The conversations that followed our siting were the usual…which Yellowlegs? Greater or Lesser? Just how long was that bill? It was February, and this individual was en route to breeding sites in North America’s Boreal Forests, where more than 80 percent of Yellowlegs nest. The bird was active, moving quickly in search of its prey. As we watched, it was refueling before continuing its journey, a part of migration that is critical to a bird’s survival.
The importance of stopover sites, the places where birds stop to rest and refuel, is also the conservation theme of International Migratory Bird Day (IMBD) this year. IMBD recognizes that many people are not aware of the complexities of bird migrations and need greater opportunities to learn about birds and their life cycle. IMBD provides the scientific information and educational tools and materials many organizations use to introduce youth and adults to the birds that live in their communities, the threats to their populations, and how everyone can get involved in bird conservation.
Created in 1993 by the Smithsonian Migratory Bird Center, IMBD became the keystone education program of Environment for the Americas in 2007. I have been coordinating this hemispheric celebration since 2000, and my passion for it has not subsided. It offers our young interns a first opportunity to explore community-based conservation, focuses attention on the birds and habitat public lands protect, and it unifies our voices for conservation from Argentina to Canada. Almost 90 percent of IMBD host sites say the event creates new opportunities to communicate with the public – with a focus on birds. And a favorite part of IMBD is the excitement before the release of the annual poster. With a new conservation focus every year, the creative juices flow as the EFTA team develops the materials that will highlight the issue.
For organizations and initiatives such as the North American Bird Conservation Initiative, IMBD offers a mechanism and tools for reaching new audiences – children who are excited to get outdoors, adults who are new to birdwatching, and families looking for a unique activity. Let’s face it, going birding with experienced birdwatchers can be intimidating for some, but at an IMBD event, most participants are typically beginners. Our educational materials are designed to share the important science and conservation work of the bird conservation community, but make them understandable for audiences of all ages and backgrounds.
After some debate, we used bill length and some other characteristics to conclude that our Yellowlegs was a Lesser, a species that is featured on the IMBD 2017 poster. It was aptly chosen because of its long migrations between non-breeding and breeding areas and its dependence on important stopover sites in between.
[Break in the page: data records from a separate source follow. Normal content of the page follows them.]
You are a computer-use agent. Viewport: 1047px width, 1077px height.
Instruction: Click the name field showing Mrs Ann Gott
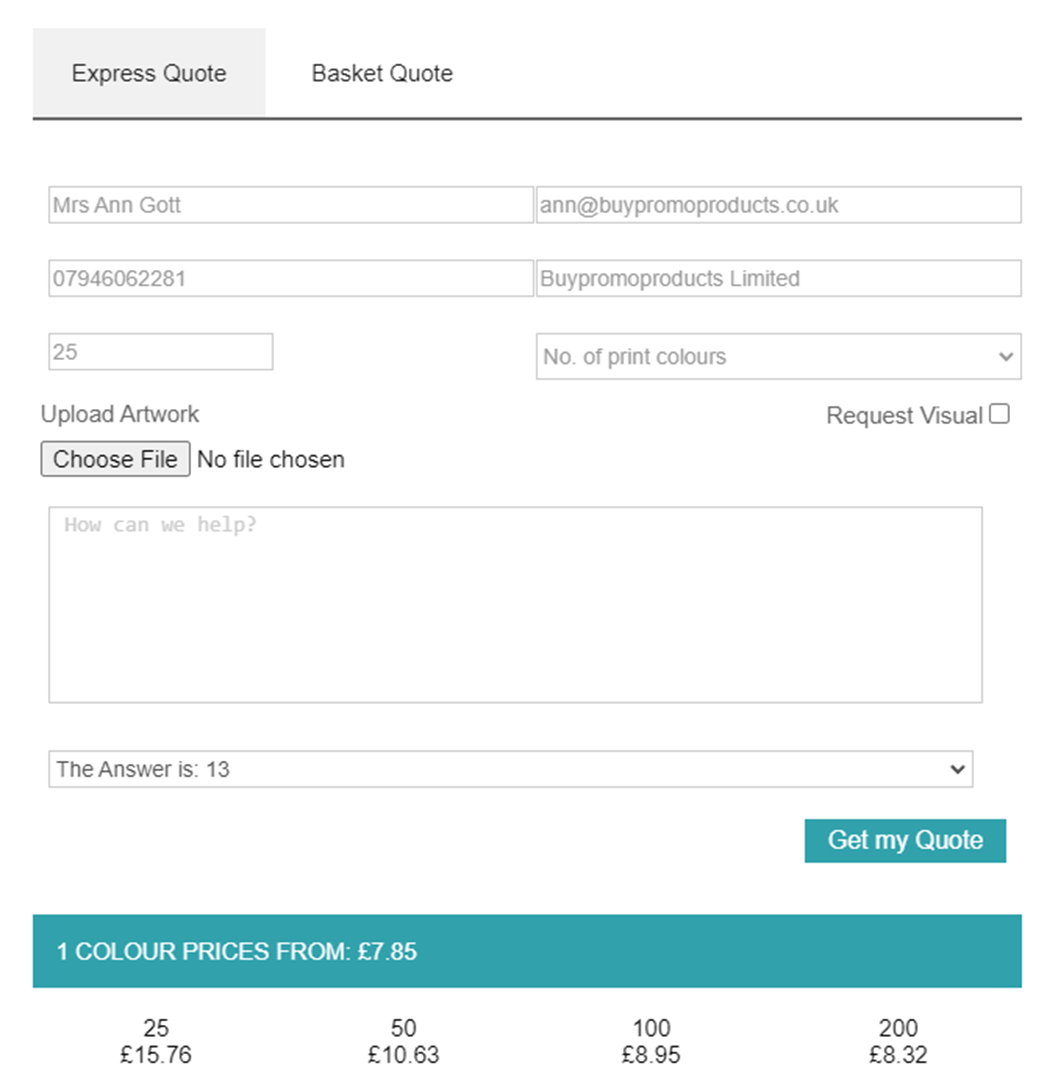pos(292,204)
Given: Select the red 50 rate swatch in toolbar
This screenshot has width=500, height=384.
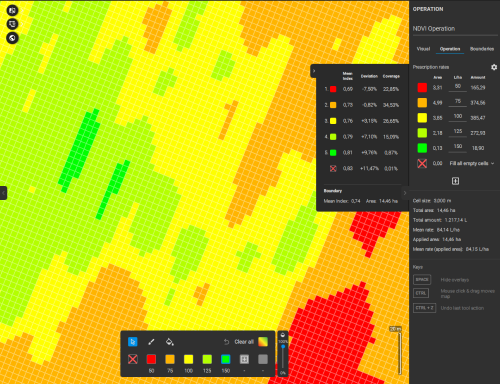Looking at the screenshot, I should pos(151,359).
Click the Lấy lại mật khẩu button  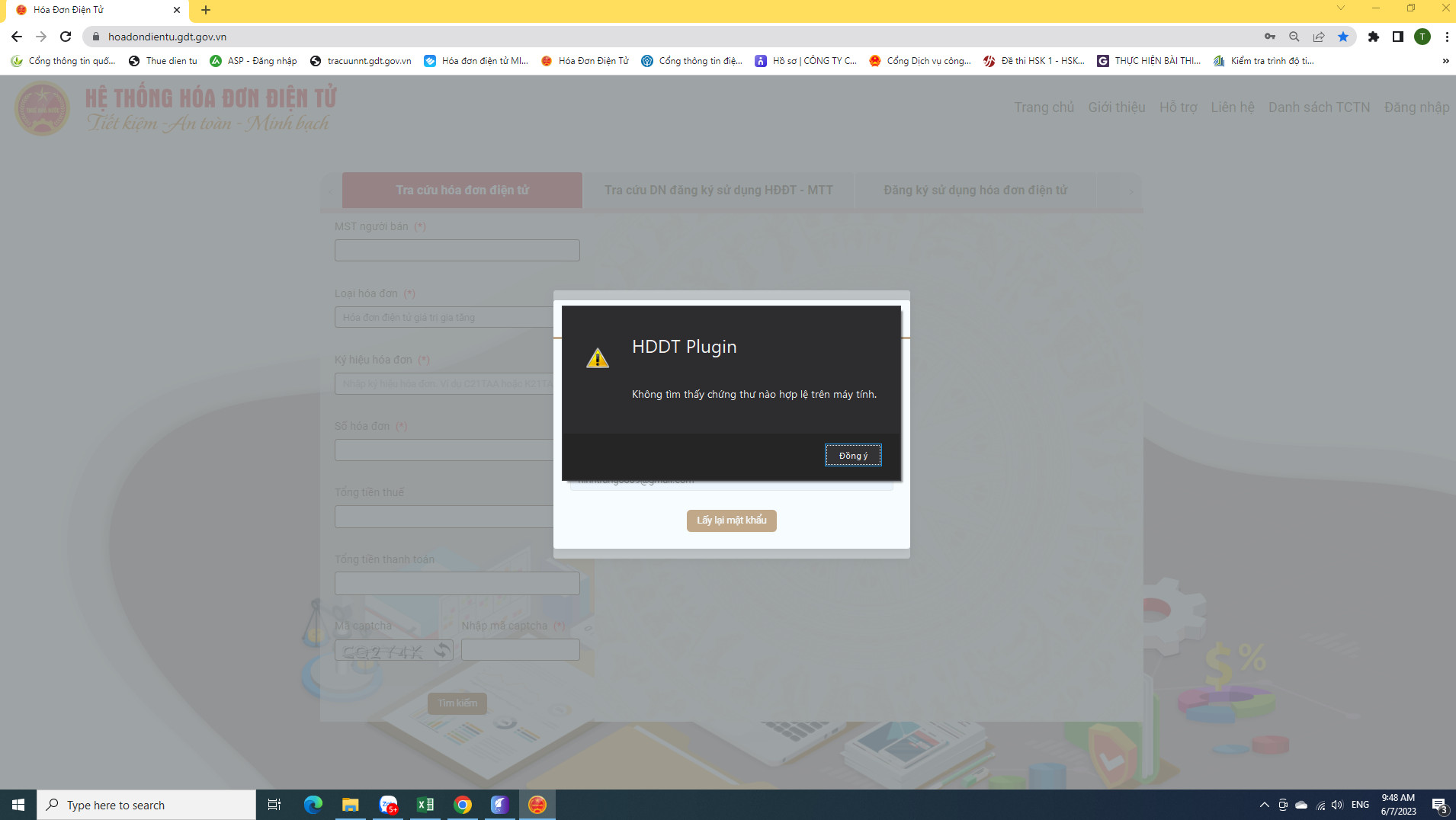(731, 521)
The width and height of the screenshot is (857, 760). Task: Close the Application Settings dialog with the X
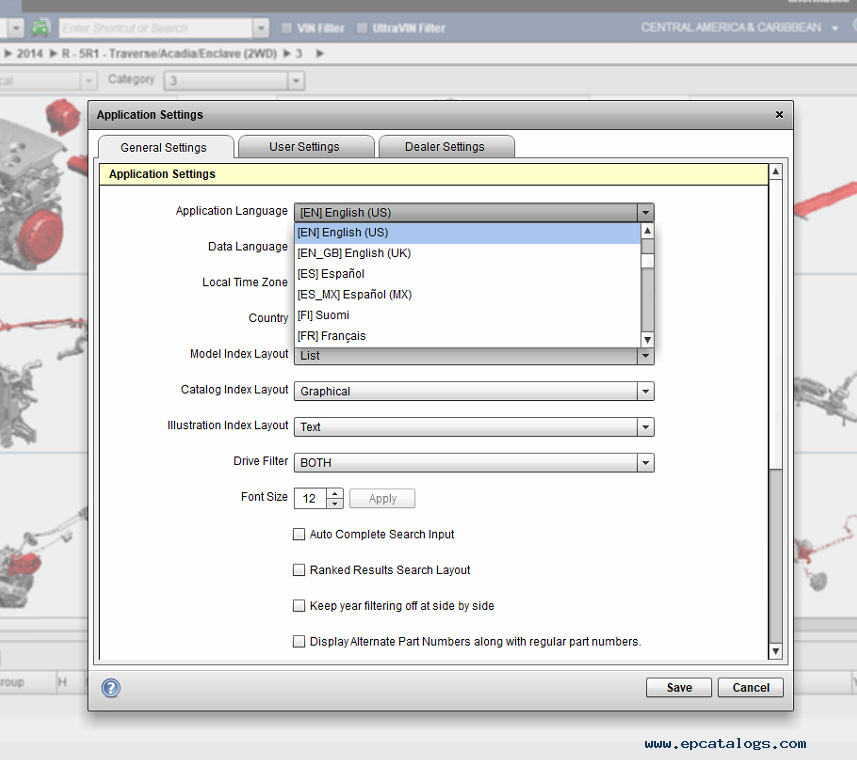pyautogui.click(x=780, y=115)
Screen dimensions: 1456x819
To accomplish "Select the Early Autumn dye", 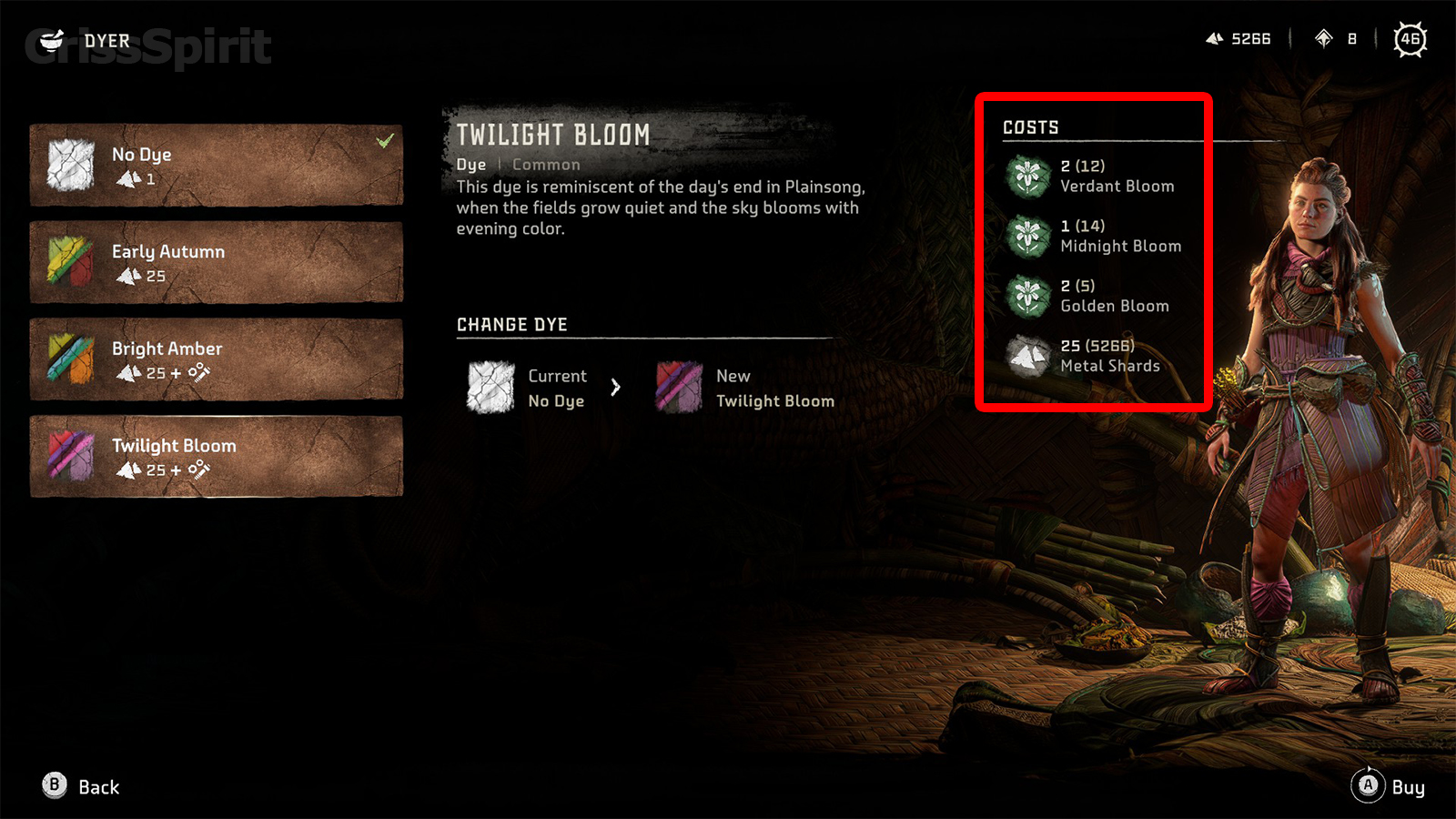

One of the many aspects of IMBD I like is that while it introduces newcomers to birds and conservation in their communities, it also connects people across the Western Hemisphere…like the Lesser Yellowlegs. International Migratory Bird Day was established on the second Saturday in May, but recognizing that birds don’t migrate at the same time, this date was removed long ago. Every day is “Bird Day”, and IMBD events happen almost every month of the year. Join us this year as we get ready for fall events, when groups will be saying farewell to nesting birds as others prepare to welcome them back to wintering sites.
And of course, as they stop along the way.